In a move that stunned investors and employees alike, Planet Fitness ousted company veteran Chris Rondeau from his post as CEO, the workout chain said Friday in a press release.

Shares closed nearly 16% lower in the wake of the announcement, hitting a 52 week low.

Planet Fitness said it is searching for its next chief both internally and externally. Craig Benson, former governor of New Hampshire, and member of the board of the company, will be the interim CEO. He’s a franchisee of both Planet Fitness and Dunkin’ Donuts and has been on Planet’s board for six years.

Rondeau’s departure appears sudden, and it’s not clear what triggered the decision, especially after a stronger-than-expected second-quarter earnings report last month. A person with knowledge of the situation said that Rondeau’s departure was revealed to some staff around the same time as the public announcement. They were shocked. The decision was made by the board, not Rondeau,” Zackfia wrote. “

In today’s changing environment, Planet Fitness continues to enhance its competitive advantage, capitalize our size and scale and drive further shareholder values,” he said. Rondeau couldn’t be reached.

Rondeau is a longtime veteran of the company, working his way up from a front desk position nearly 30 years ago at the gym’s first location in Dover, New Hampshire, when it was owned by founders Michael and Marc Grondahl. Rondeau was CEO from 2013 to 2015 and held the position of chief operating office. Rondeau’s 30-year career with Planet Fitness was an incredible journey. It has been a privilege to serve as the Company’s leader and work alongside our franchisees, employees and members. They have all played a crucial role in our growth and success,” Rondeau stated in a press release. “I’m grateful and I look forward to advising the management team, and have faith in the long-term prospects of Planet Fitness. Zackfia said that when he first took on the role, Planet Fitness was doing about $200 million in annual revenue. This year it is expected to do more than $1 billion. When he started in the position, the company was doing about $200 million in annual revenue and is now projected to do more than $1 billion this year, Zackfia said.

Scaled-back goals

Planet Fitness CEO Chris Rondeau at the New York Stock Exchange, May 17, 2022.

Source: NYSE

While the company recently posted strong sales and profit growth, investors have grown wary over its plans for equipment and new franchises, which are both key revenue drivers for the business.
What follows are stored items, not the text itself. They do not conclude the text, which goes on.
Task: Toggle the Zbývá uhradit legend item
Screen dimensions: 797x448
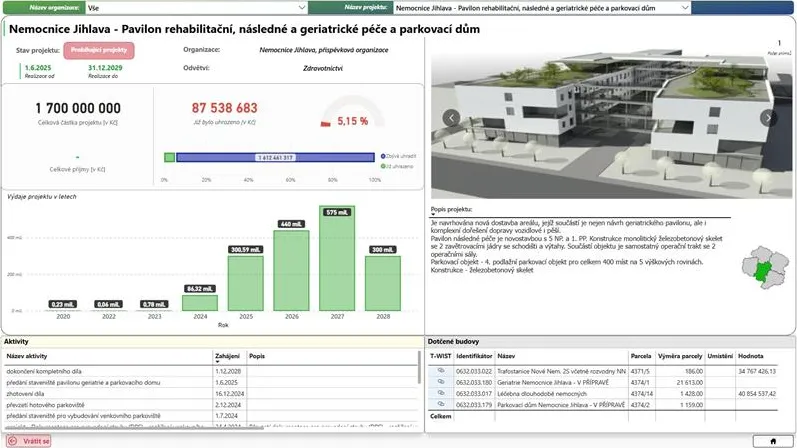Action: (399, 156)
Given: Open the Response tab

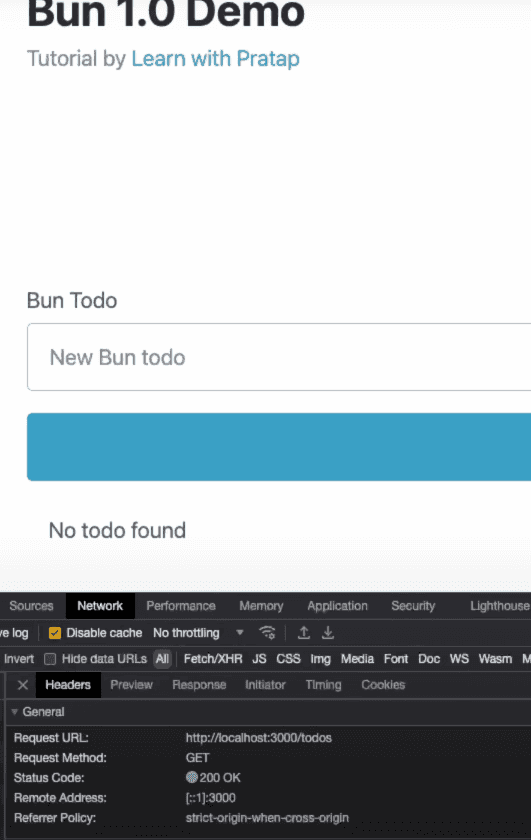Looking at the screenshot, I should 199,685.
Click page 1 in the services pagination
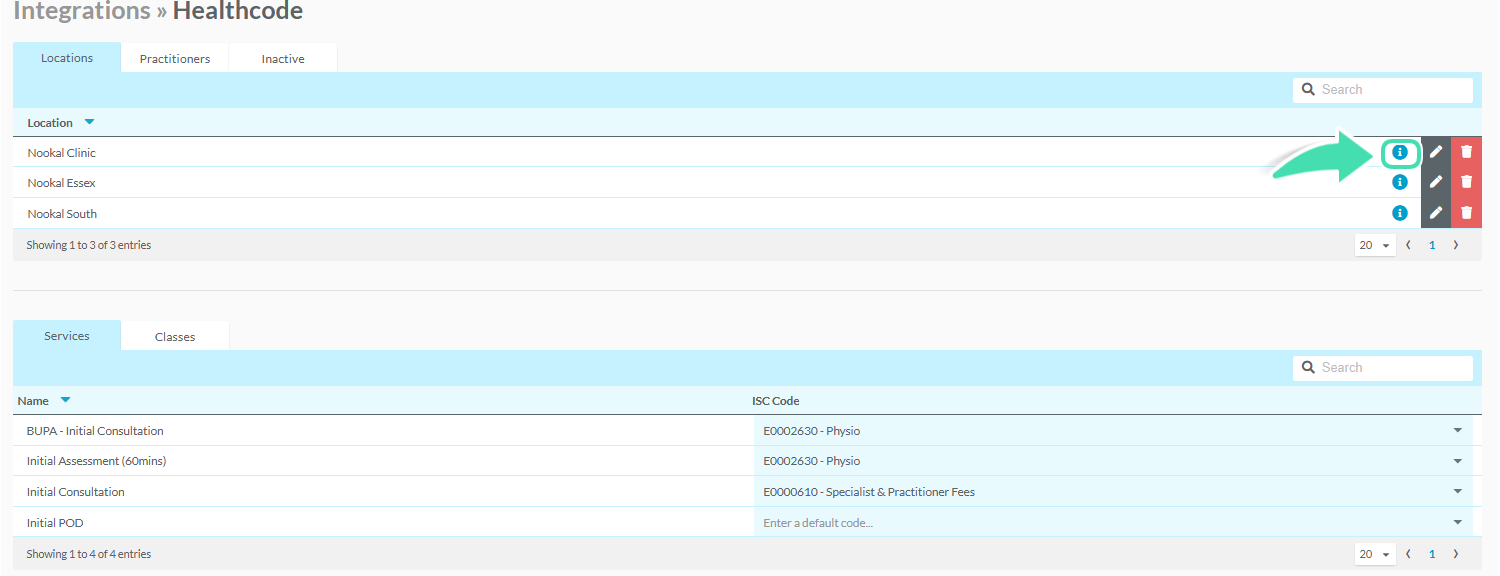 point(1432,553)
In August, Rondeau announced that Planet Fitness was reducing its 2023 outlook for placements of equipment in new franchisee stores to about 140, down from a previous range of 160. Planet makes about a quarter of its revenue from selling its branded fitness equipment to franchisees.
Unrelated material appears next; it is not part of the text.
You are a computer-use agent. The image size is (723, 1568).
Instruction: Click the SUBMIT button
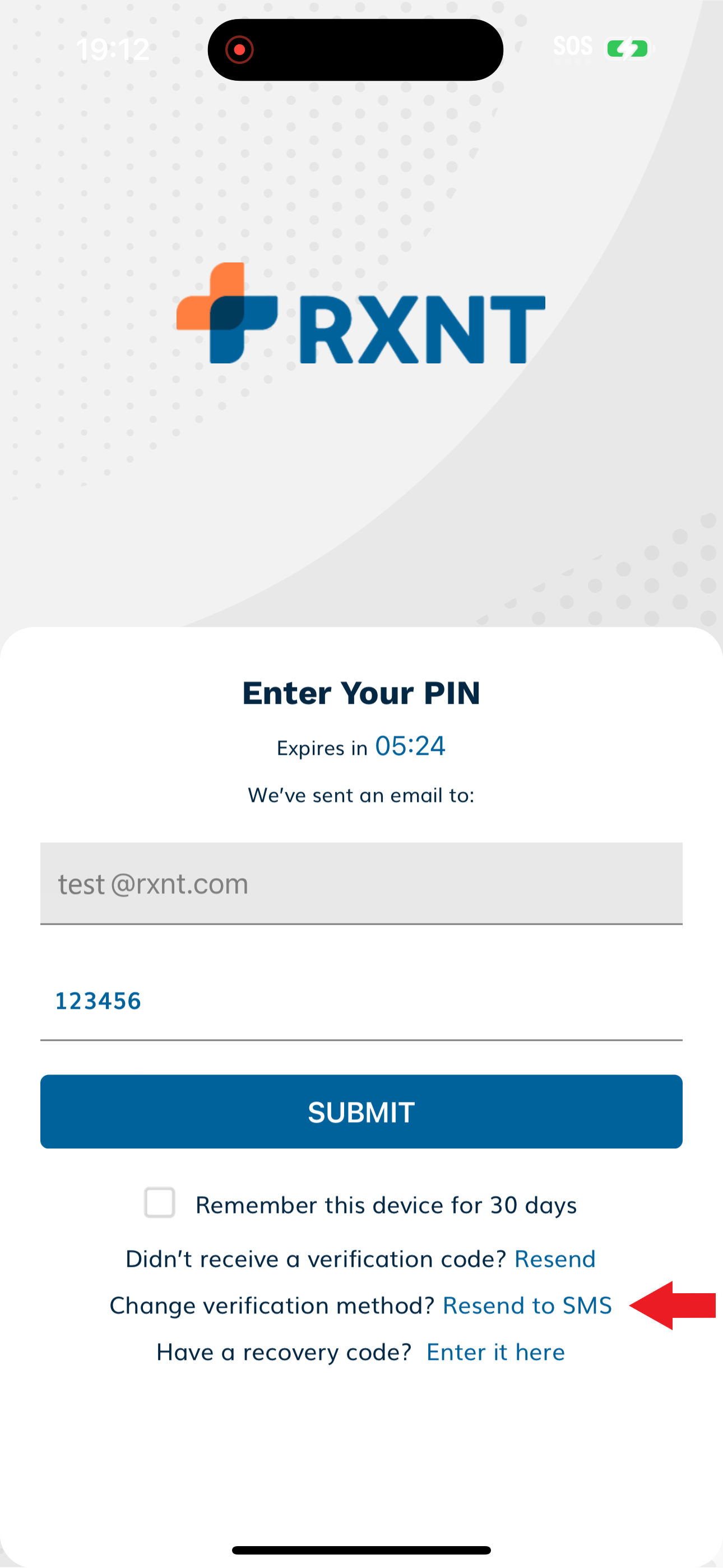pos(362,1112)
At the time, Rondeau chalked up the trimmed forecast to “higher new store construction costs and increased interest rates. Thomas Fitzgerald, the finance chief at Planet Fitness, said that opening 600 new stores in 2025 might not be feasible. Fitzgerald stated that while the returns on new stores are still good, they have not returned to the levels of pre-Covid due to the stubbornly high construction costs, which are up by 25%. The rapid rise in interest rates has also had an impact on the ability of our franchisees to invest in the growth of new stores. “

Further, vacancy rates for 15,000- to 25,000-square-foot locations that are suitable for Planet Fitness’ gyms are down about 16% compared with pre-Covid levels, making it harder for the company to secure new leases, Fitzgerald said.
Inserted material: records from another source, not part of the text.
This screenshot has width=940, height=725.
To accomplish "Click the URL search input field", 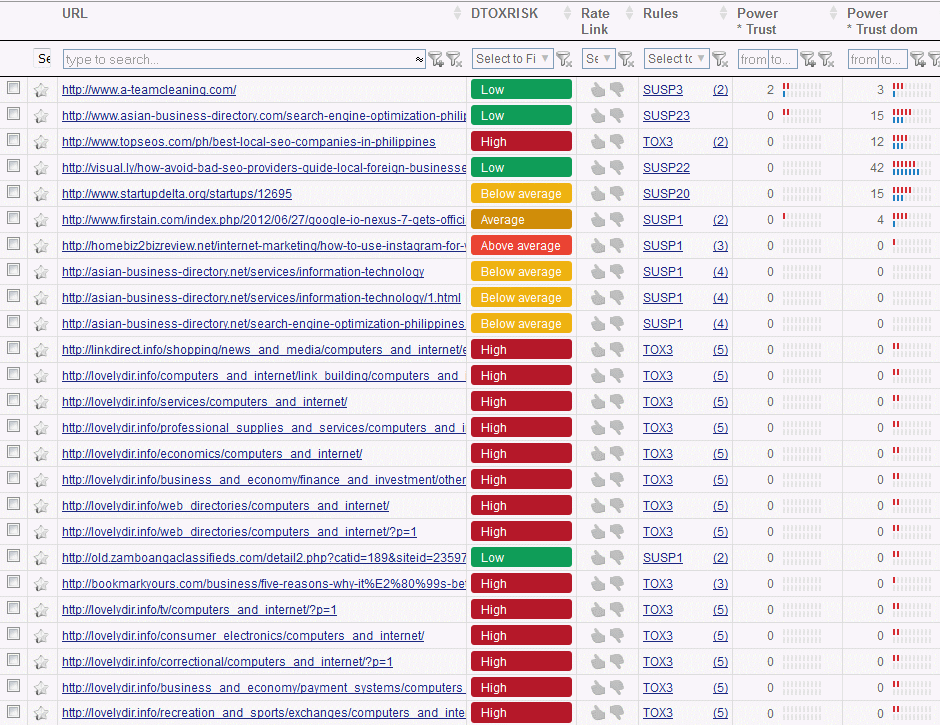I will coord(240,60).
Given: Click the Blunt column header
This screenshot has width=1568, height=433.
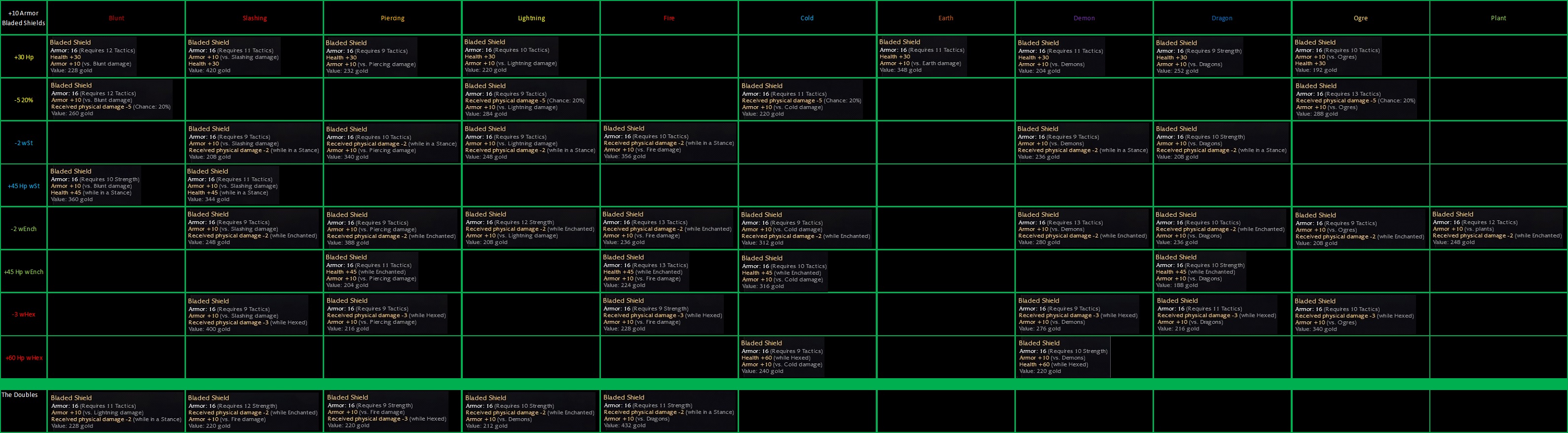Looking at the screenshot, I should (116, 18).
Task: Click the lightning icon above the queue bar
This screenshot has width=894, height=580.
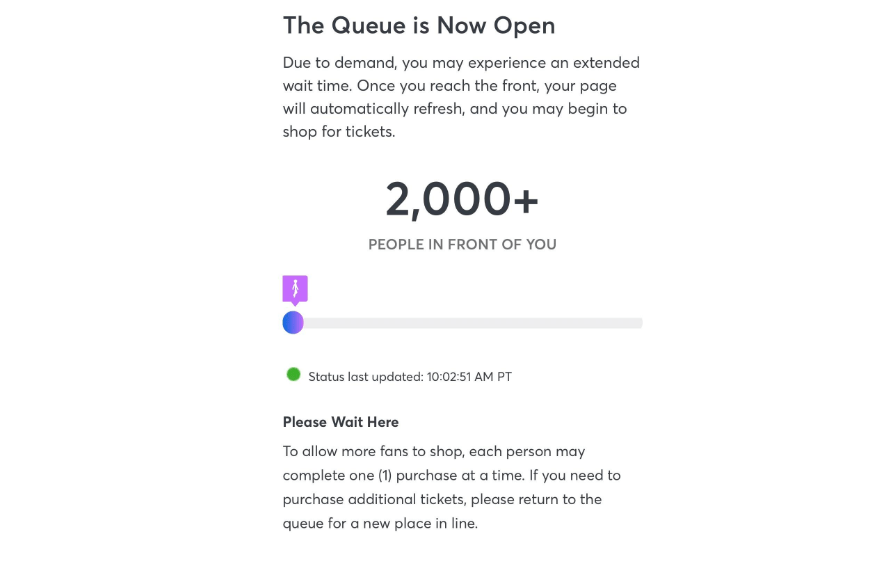Action: pyautogui.click(x=294, y=289)
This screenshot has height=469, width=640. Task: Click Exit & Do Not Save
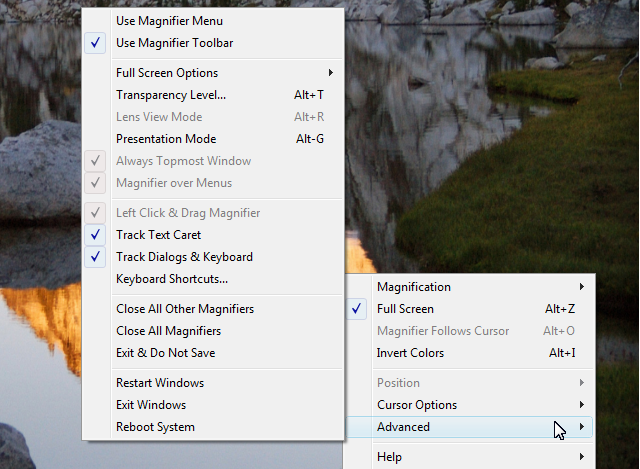165,353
During its most recent quarter ended June 30, Planet opened 26 new stores compared with 34 in the year ago period.

has presented multiple reasons why franchise unit openings have slowed, without giving investors confidence about what the growth rate is likely to be, which we think is the key factor that has impacted stock performance,” DA Davidson wrote in a research note Friday.

The company’s stock is down about 36% this year, giving it a market value of about $4.4 billion.